Stated exercise 1: Reproduce the part of the post about baking bread with friends word for word, starting at "5. Weigh out" and ending at "15 - 20 minutes.".

Source excerpt:
####

My little girl had one of her favourite friends over to play recently and they had great, messy fun together cooking bread. It got me thinking about friendships and cooking, and remembering some of the lovely times I have had preparing food and eating with friends and family. There is something about making food with someone that bonds you, especially if it is a new aquaintance - and being roped in to help prepare something can often make someone feel welcome.

 I worked on a Kibbutz whilst I was at University, and had to prepare breakfast for hundreds of hungry workers. There was a woman of 80 who still worked in the kitchens. The Kibbutz ideology means that people work until they drop, which considering the amount of very able older people there were on my Kibbutz, is probably a sound one. This old lady couldn't speak a word of English, and my Hebrew didn't stretch much further, but somehow, sharing the experience of boiling hundreds of eggs and cutting up countless red peppers (yes, for breakfast!) gave us a bond and somehow let me enter her world a little bit.

She had a tattoo on her arm that she had gained in a concentration camp, and had been one of the early immigrant settlers in dusty, difficult Israel - our worlds could not have been further apart in so many ways, but I will never forget her (perhaps also because she almost burnt down the dining hall down by spraying an electric toaster with a hosepipe, but that, as they say, is another story!)




Anyhow, this is the 'after' picture  - lots of fun, flour and bonding!














Quick bread
This isn't so much a bread as a giant scone. Its so easy and quick, a perfect wet afternoon activity.

Ingredients for 2 'loaves'

225g self raising flour
50g cold butter, cut into pieces

150ml milk

25g  dried fruit - apricots, raisins, currants, blueberries,

A handful of seeds - pumpkin, sunflower, poppy, sesame or linseed

 



1. Preheat the oven to 200C / 400f and tell your child that it is hot.

2. Weigh out 225g flour into a bowl.

3. Weigh out 50g butter together and cut into small pieces.

4. Show your child how to gently 'squeeze' the butter and flour together until it resembles breadcrumbs.

5. Weigh out 25g mixed fruit and add to the mixture.
6. Let your child pour 150ml milk into the mixture, then stir. If its dry, add a little more.

 7. Show your child how to make a ball from the dough and let them have a play with it.

8.  Break the dough into 2 pieces and then make into 'footballs'

9. Put the balls on a baking tray.

10. Give your child a pastry or paint brush and a little milk, let them paint the top of the balls.

11. Now let your child decorate the balls with the seeds

12. Bake in the oven for 15 - 20 minutes.

####

Given data:
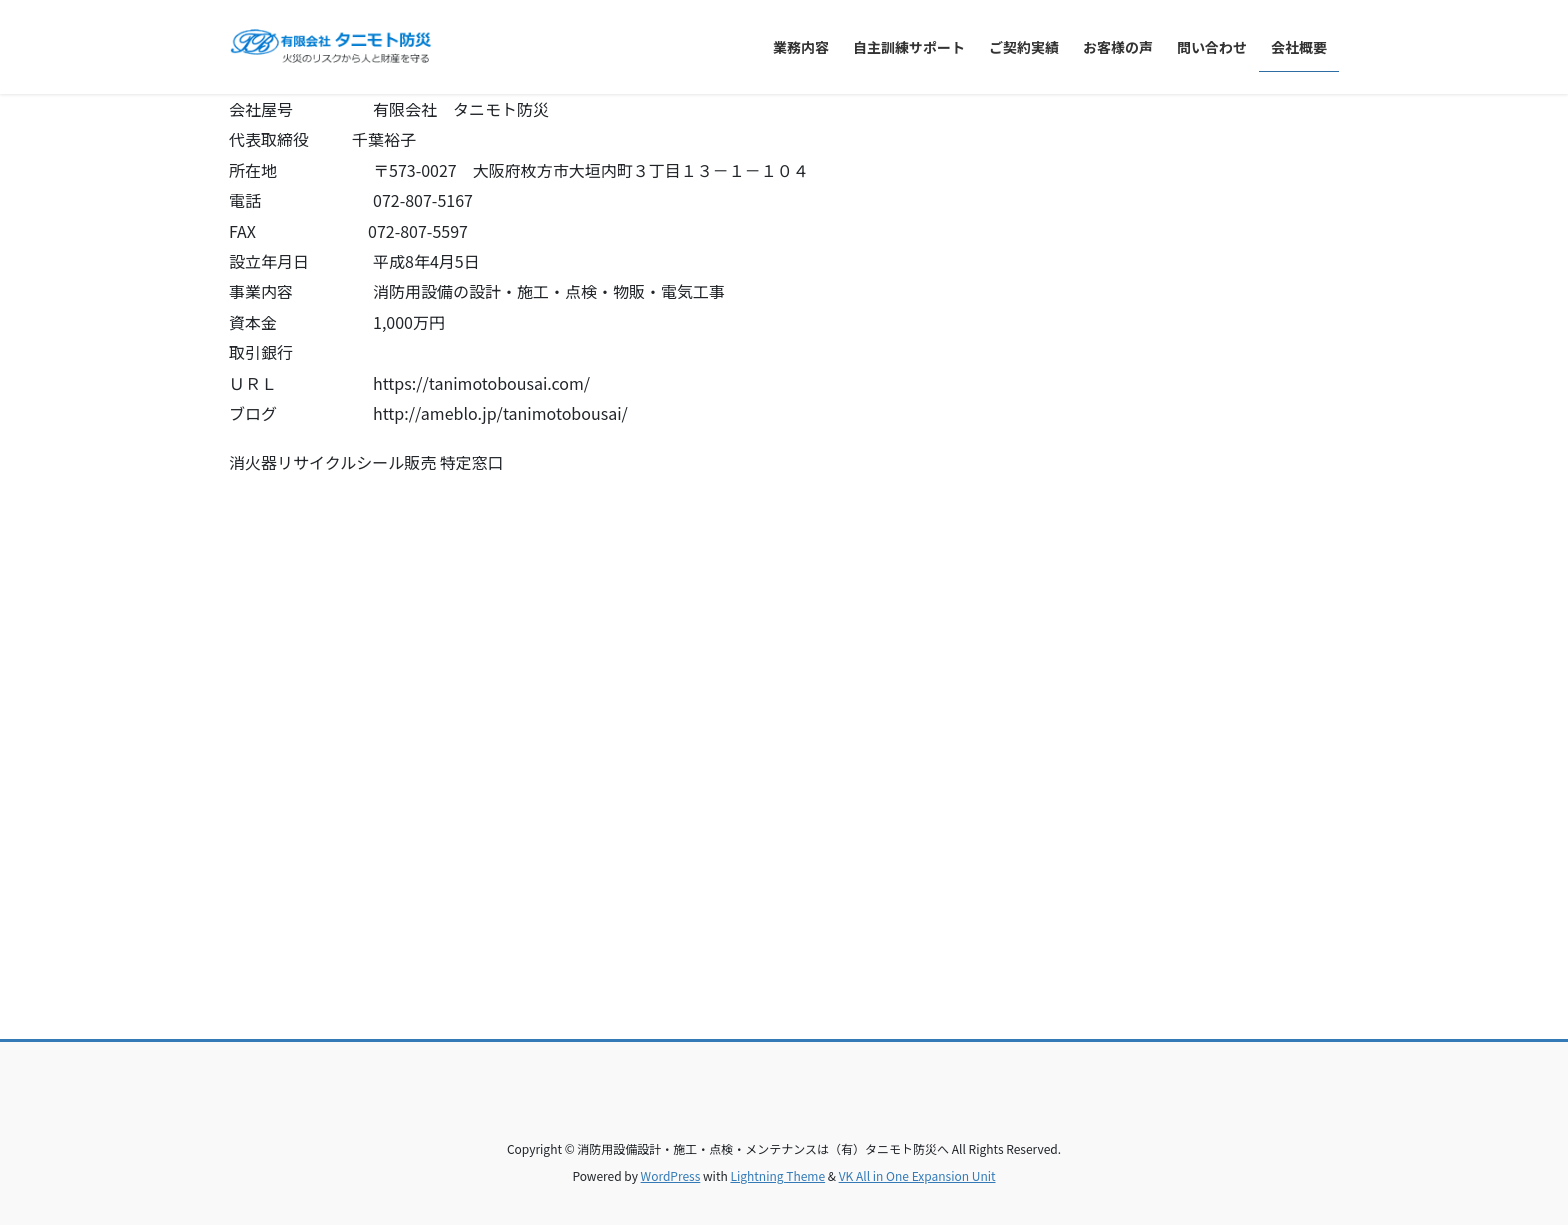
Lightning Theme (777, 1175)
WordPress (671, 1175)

####

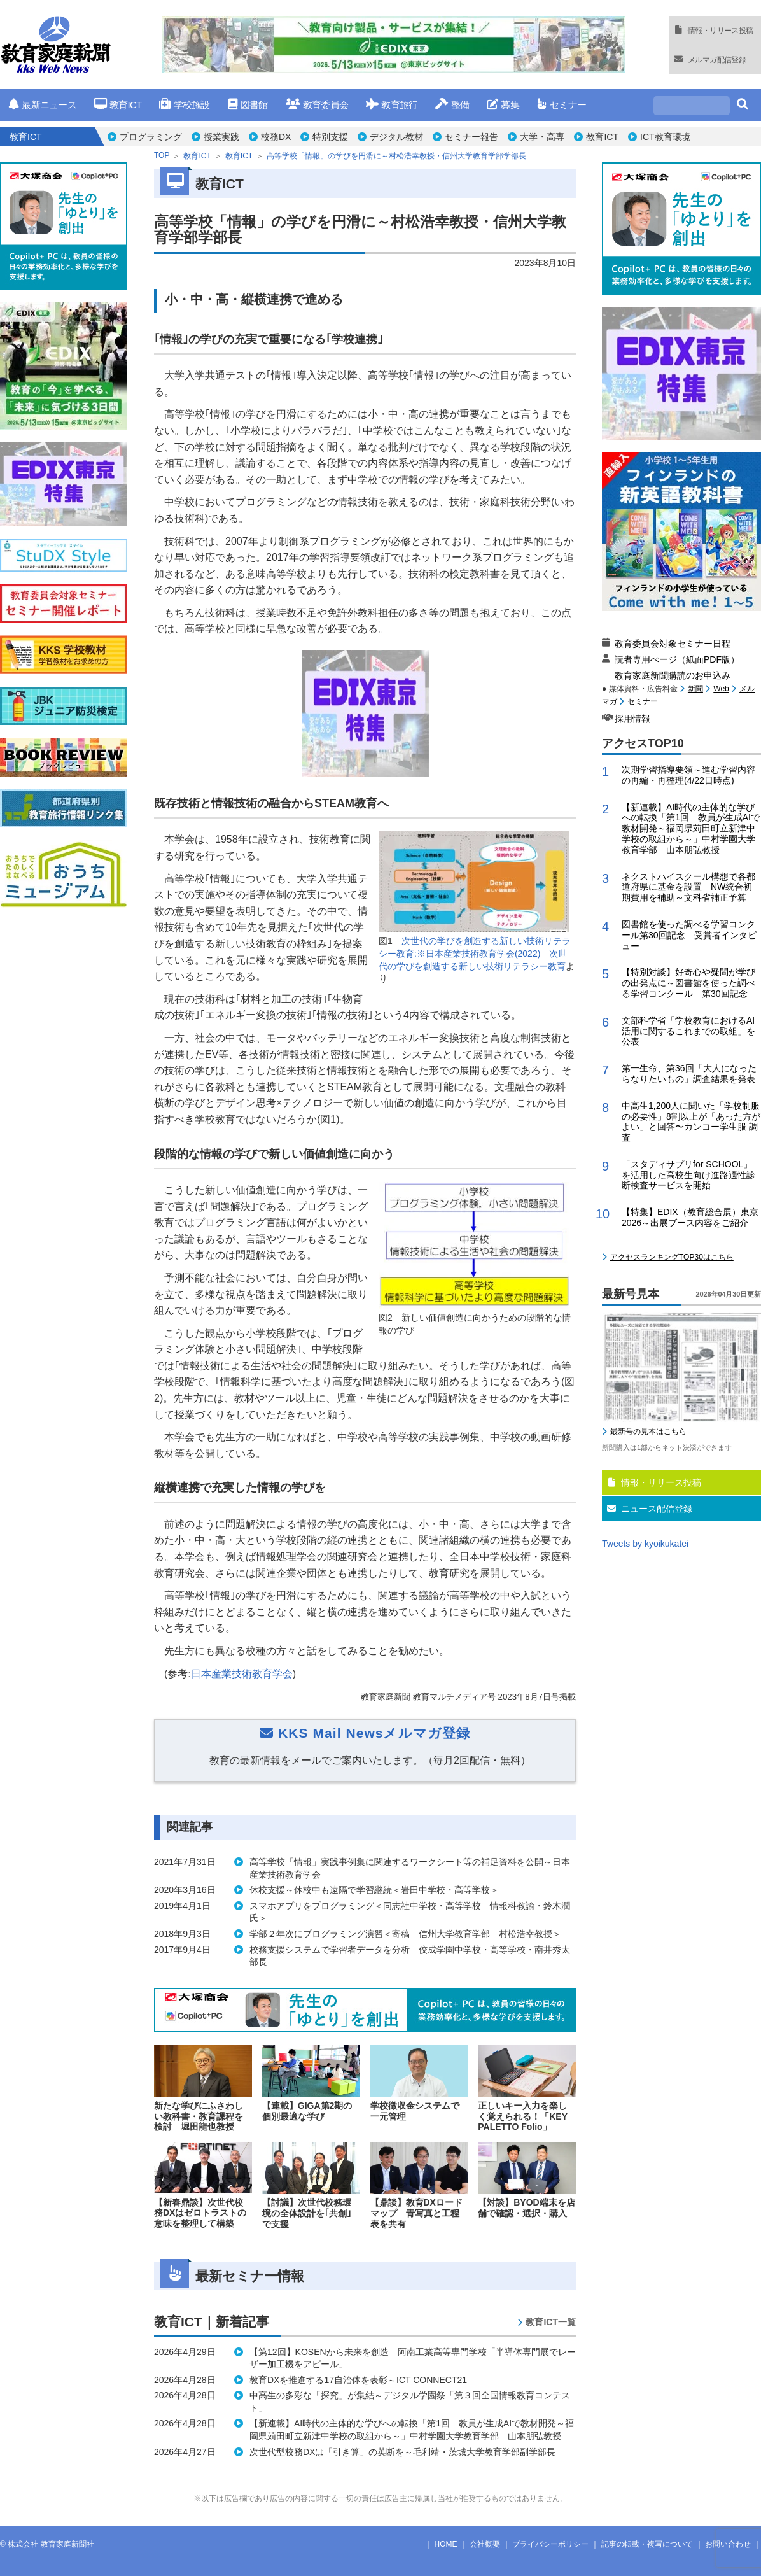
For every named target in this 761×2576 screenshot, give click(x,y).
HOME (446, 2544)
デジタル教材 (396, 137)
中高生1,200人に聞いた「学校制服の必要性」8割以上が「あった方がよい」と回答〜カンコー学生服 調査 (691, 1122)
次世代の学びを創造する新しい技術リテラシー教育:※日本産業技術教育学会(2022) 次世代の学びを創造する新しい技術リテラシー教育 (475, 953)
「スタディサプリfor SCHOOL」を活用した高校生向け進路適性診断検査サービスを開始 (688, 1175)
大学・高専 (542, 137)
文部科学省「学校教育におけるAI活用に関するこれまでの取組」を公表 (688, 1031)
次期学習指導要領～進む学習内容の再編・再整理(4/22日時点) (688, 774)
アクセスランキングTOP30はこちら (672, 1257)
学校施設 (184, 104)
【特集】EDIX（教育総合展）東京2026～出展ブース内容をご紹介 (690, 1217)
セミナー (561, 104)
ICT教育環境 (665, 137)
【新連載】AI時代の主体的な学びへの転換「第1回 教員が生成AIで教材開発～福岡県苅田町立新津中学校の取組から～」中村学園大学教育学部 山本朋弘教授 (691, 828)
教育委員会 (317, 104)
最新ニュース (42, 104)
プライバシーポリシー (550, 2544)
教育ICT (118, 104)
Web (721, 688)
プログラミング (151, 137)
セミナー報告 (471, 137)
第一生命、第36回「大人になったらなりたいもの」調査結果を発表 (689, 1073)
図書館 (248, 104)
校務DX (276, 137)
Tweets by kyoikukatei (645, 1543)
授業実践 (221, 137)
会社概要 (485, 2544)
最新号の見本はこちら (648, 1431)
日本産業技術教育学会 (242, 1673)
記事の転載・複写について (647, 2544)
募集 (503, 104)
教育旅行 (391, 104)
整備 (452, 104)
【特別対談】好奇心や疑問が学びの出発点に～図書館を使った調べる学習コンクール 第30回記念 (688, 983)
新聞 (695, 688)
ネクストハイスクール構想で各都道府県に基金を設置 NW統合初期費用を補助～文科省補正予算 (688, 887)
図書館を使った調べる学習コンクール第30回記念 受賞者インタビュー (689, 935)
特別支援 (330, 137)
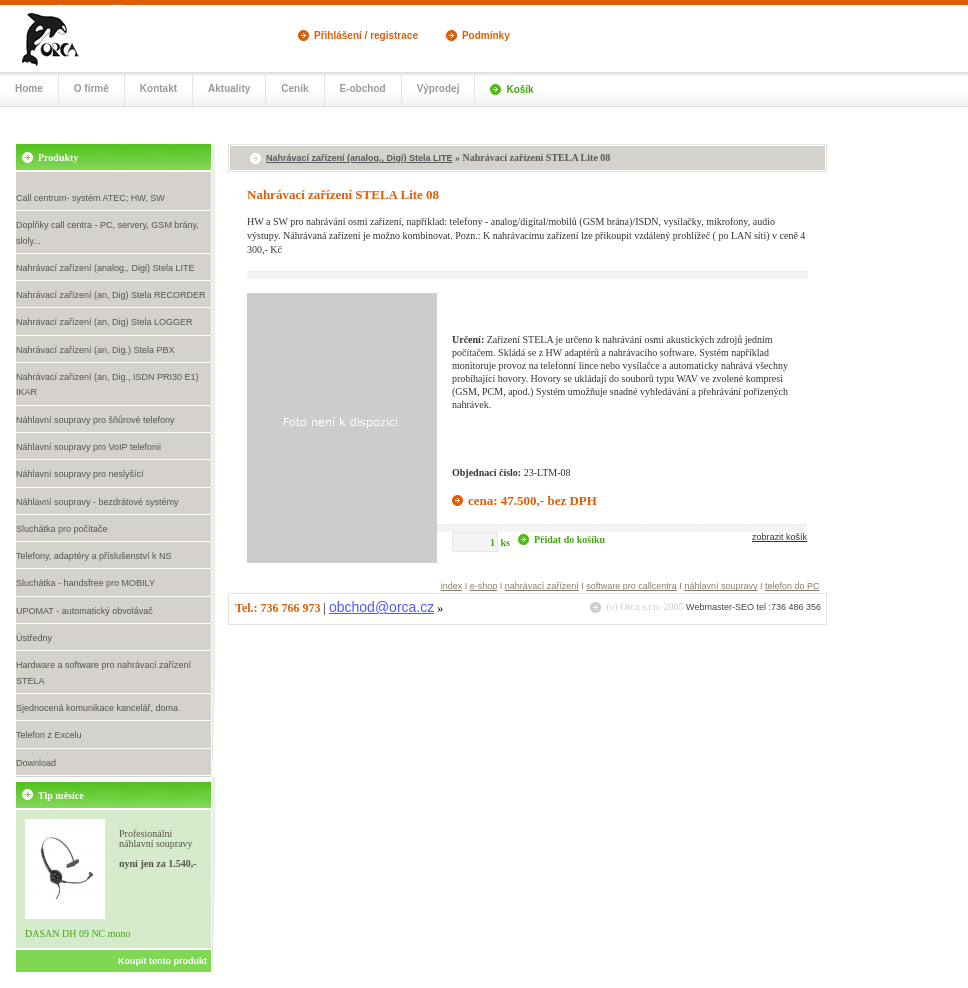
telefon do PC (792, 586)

####

Stated exercise 2: Transcribe the records word for word, starting at the line that contains "デジタル教材 (396, 137)" and ending at the line that contains "会社概要 (485, 2544)", with both of those lines included.

Written answer 1:
5. Weigh out 25g mixed fruit and add to the mixture.
6. Let your child pour 150ml milk into the mixture, then stir. If its dry, add a little more.

 7. Show your child how to make a ball from the dough and let them have a play with it.

8.  Break the dough into 2 pieces and then make into 'footballs'

9. Put the balls on a baking tray.

10. Give your child a pastry or paint brush and a little milk, let them paint the top of the balls.

11. Now let your child decorate the balls with the seeds

12. Bake in the oven for 15 - 20 minutes.

Written answer 2:
デジタル教材 (396, 137)
中高生1,200人に聞いた「学校制服の必要性」8割以上が「あった方がよい」と回答〜カンコー学生服 調査 (691, 1122)
次世代の学びを創造する新しい技術リテラシー教育:※日本産業技術教育学会(2022) 次世代の学びを創造する新しい技術リテラシー教育 (475, 953)
「スタディサプリfor SCHOOL」を活用した高校生向け進路適性診断検査サービスを開始 (688, 1175)
大学・高専 (542, 137)
文部科学省「学校教育におけるAI活用に関するこれまでの取組」を公表 (688, 1031)
次期学習指導要領～進む学習内容の再編・再整理(4/22日時点) (688, 774)
アクセスランキングTOP30はこちら (672, 1257)
学校施設 (184, 104)
【特集】EDIX（教育総合展）東京2026～出展ブース内容をご紹介 (690, 1217)
セミナー (561, 104)
ICT教育環境 (665, 137)
【新連載】AI時代の主体的な学びへの転換「第1回 教員が生成AIで教材開発～福岡県苅田町立新津中学校の取組から～」中村学園大学教育学部 山本朋弘教授 (691, 828)
教育委員会 (317, 104)
最新ニュース (42, 104)
プライバシーポリシー (550, 2544)
教育ICT (118, 104)
Web (721, 688)
プログラミング (151, 137)
セミナー報告 (471, 137)
第一生命、第36回「大人になったらなりたいもの」調査結果を発表 (689, 1073)
図書館 (248, 104)
校務DX (276, 137)
Tweets by kyoikukatei (645, 1543)
授業実践 (221, 137)
会社概要 (485, 2544)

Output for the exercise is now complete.